Apple had effectively no presence in south Mississippi in the early 1980s, but Radio Shack was there. My friend Rob had a no-shit TRS-80 Model 1; my friend Paul got a TRS-80 Color Computer soon after. Eventually, I got a Color Computer II, which was the first machine of my own that I wrote code for — before this, I’d written some BASIC on other oddball micros over at USM.

That CoCoII — which I think is in a closet here in Houston as I type this — had no disk drive. Instead, I stored programs and files on a cassette drive, which was WAY cheaper. And, of course way more prone to failure. Interestingly, the word processor I used all through high school was cartridge-based, like an Atari game, which had at least one advantage over floppy-based programs in that the cartridge bus was many times faster. I didn’t realize this was a Thing until later, when I was first using a dual-floppy PC at the high school and couldn’t figure out why the word processor took so long to change between modes…

I left the tiny computer world in 1988, when I bought an AT clone for college, but parts of my nerdy heart will forever belong to Tandy and their computing family, first introduced now 35 years ago. Ouch.

(Oh, and I still have one of these somewhere. I took notes on it in college. Back then, laptops were prohibitively fiddly and heavy, but this little bastard ran for weeks on AAs. I’d transfer the files to my desktop with a null modem cable, since back then there was no wifi and there were no SD cards.)

Money is ugly

Specifically, our money. Other countries have perfectly attractive currency. Why can’t we have cool looking money? I mean, sure, people might quibble about Obama and FDR (though it’s not hard, I imagine, for even a die-hard Teabagger to admit the historical significance of Obama), but putting a cool graphic of American accomplishments in the 20th Century on the $20 bill is genius. Not to mention way cooler looking than what we have.

Here’s another thing: In common circulation, our currency honors no one and no concepts any younger than FDR, who graces the dime. Common paper money honors nobody more recent than Lincoln. Sure, Grant’s on the $50, but ATM culture ensures we mostly never see anything but twenties and hundreds — and Grant’s only marginally more recent than Honest Abe. (Yes, currency nerds will note that McKinley, Cleveland, and Wilson used to be on bills, but not in recent memory.)

Not to take anything away from these seminal and significant 19th century figures, but shouldn’t we stretch a bit and think about the incredible contributions of 20th century Americans? Who not extend the honor to our scientific or literary or artistic heritage, even? Who wouldn’t want to pay for dinner with a Faulkner, an Armstrong, and a couple of Jimis?

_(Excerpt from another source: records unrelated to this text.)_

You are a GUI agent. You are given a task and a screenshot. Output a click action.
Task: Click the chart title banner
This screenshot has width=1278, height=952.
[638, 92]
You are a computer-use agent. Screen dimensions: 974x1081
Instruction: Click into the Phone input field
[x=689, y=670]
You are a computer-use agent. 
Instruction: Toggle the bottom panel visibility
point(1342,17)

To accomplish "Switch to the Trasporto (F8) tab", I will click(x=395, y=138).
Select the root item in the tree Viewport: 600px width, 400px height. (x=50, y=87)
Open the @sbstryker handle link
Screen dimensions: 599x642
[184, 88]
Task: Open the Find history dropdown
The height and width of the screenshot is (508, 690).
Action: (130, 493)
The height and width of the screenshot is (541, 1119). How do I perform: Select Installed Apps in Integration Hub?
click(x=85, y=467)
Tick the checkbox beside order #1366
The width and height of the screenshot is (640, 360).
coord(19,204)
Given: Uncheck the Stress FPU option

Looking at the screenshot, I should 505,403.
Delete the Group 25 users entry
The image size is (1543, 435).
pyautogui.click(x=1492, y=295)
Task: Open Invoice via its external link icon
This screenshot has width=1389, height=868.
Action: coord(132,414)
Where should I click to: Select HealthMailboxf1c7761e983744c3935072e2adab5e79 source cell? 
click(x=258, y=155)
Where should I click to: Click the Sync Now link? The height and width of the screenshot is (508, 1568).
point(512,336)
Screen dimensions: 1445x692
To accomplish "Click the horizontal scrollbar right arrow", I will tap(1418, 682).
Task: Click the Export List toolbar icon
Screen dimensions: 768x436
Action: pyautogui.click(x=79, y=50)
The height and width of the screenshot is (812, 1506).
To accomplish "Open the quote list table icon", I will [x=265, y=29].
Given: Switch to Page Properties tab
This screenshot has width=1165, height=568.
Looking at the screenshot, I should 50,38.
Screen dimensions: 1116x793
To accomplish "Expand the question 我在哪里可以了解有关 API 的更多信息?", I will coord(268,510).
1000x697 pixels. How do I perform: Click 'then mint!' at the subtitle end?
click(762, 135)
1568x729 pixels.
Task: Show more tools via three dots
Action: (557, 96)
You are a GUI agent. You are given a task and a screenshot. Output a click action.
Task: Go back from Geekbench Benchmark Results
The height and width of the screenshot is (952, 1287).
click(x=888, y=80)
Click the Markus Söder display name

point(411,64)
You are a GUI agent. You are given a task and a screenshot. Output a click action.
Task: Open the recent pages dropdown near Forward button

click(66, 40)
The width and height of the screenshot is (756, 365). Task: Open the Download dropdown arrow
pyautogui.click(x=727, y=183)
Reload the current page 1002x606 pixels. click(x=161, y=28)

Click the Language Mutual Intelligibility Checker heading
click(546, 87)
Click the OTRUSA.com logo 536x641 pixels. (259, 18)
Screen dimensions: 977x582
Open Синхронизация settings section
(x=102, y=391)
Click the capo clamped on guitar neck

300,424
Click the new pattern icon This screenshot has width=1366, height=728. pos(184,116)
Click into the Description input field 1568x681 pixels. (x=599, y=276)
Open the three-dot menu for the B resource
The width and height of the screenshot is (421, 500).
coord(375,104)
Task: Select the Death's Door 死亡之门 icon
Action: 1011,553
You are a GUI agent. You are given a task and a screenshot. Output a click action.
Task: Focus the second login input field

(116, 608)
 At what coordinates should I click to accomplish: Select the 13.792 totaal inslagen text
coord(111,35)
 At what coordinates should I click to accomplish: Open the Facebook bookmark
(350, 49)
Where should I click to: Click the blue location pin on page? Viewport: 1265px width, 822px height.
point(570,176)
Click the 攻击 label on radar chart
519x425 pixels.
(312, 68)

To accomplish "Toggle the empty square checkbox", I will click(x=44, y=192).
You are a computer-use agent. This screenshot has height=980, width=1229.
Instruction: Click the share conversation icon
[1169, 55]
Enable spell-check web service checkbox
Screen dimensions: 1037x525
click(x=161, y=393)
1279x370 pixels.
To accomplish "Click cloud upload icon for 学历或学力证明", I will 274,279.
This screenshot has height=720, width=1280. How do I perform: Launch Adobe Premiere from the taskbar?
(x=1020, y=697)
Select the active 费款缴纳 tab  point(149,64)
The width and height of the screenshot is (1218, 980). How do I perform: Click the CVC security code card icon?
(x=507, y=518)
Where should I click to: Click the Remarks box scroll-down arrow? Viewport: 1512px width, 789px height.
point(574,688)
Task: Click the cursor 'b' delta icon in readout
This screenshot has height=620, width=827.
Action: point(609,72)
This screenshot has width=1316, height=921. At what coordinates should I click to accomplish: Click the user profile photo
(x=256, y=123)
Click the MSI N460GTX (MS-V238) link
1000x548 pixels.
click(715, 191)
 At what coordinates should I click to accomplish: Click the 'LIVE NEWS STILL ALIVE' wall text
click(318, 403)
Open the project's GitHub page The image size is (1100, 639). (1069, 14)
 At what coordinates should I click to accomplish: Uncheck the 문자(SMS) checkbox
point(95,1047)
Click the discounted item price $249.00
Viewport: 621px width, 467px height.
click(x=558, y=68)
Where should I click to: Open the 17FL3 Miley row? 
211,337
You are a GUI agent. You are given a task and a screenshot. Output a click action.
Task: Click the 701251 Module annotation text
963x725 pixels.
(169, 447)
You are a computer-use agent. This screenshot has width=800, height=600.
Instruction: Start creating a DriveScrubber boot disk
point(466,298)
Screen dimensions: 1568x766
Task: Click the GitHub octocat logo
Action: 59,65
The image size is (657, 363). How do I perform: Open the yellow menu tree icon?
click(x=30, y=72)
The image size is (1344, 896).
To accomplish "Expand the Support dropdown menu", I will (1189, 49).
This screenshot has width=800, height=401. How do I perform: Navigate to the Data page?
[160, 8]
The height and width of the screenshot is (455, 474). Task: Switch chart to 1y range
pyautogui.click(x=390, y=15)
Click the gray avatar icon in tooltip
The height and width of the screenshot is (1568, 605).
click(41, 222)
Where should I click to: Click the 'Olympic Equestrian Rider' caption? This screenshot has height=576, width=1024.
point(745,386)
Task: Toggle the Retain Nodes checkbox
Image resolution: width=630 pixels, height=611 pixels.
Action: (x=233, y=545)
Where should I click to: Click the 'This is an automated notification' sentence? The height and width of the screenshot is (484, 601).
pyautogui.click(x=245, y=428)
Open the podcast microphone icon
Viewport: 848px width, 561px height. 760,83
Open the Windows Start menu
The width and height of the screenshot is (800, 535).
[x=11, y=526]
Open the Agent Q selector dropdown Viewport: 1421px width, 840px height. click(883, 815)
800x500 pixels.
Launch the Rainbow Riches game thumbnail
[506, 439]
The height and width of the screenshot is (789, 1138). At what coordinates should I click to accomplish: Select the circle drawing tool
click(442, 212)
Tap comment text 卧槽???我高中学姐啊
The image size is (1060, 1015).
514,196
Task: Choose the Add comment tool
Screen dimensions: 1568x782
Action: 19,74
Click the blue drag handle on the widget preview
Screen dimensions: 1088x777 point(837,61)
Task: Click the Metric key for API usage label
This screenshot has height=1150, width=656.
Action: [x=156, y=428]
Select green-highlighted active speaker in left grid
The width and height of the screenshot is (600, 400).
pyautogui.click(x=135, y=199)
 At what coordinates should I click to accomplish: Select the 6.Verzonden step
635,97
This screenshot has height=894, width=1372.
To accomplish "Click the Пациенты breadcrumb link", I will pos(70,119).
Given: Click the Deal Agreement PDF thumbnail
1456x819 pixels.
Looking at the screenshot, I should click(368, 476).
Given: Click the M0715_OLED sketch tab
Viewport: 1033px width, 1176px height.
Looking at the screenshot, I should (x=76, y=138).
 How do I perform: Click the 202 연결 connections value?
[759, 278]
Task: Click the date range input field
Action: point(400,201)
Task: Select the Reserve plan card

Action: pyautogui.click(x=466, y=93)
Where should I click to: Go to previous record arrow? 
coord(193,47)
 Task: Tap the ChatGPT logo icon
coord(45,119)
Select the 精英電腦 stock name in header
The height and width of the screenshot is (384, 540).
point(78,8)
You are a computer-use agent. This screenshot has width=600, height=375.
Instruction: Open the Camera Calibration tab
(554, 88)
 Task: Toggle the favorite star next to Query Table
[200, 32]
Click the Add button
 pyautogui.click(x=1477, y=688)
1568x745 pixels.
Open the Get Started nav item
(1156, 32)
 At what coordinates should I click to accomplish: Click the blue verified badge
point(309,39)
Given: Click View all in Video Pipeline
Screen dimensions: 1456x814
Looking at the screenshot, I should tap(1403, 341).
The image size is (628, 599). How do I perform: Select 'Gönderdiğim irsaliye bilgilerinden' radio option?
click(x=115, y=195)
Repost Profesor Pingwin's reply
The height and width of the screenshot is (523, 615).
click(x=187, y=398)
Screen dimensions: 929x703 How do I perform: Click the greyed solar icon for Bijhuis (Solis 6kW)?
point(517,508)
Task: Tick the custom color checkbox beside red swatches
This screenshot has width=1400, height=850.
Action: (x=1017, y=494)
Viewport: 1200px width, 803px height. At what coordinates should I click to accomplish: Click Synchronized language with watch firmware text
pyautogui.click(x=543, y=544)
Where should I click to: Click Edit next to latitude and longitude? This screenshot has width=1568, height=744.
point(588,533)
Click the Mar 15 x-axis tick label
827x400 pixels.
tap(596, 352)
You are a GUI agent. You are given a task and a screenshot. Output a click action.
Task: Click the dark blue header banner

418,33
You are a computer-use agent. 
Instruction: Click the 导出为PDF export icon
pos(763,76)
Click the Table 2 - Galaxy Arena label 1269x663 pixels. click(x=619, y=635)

What “Papers Please” Laws Get Us

A native-born American citizen in Arizona was arrested and jailed for 4-1/2 months, and charged with forgery, because the cops and prosecutors refused to admit her drivers’ license and birth certificate were genuine. As a consequence, she lost her job, her home, and her car.

More here.

Again: Shit like this will not stop until the individual humans who make choices like this can be held civilly and criminally liable far more easily. End immunity. Now.

Dear United:

You lost a little girl? Really?

It’s really amazing how quickly you chuckleheads have turned a good airline into just another cog in the ongoing customer-hostile shitstorm that has always defined United. Good timing, too, as Southwest is flying more and more flights from Houston!

A note re: Paul Ryan and his Randroidism

Via John Rogers:

There are two novels that can change a bookish fourteen-year old’s life: The Lord of the Rings and Atlas Shrugged. One is a childish fantasy that often engenders a lifelong obsession with its unbelievable heroes, leading to an emotionally stunted, socially crippled adulthood, unable to deal with the real world. The other, of course, involves orcs.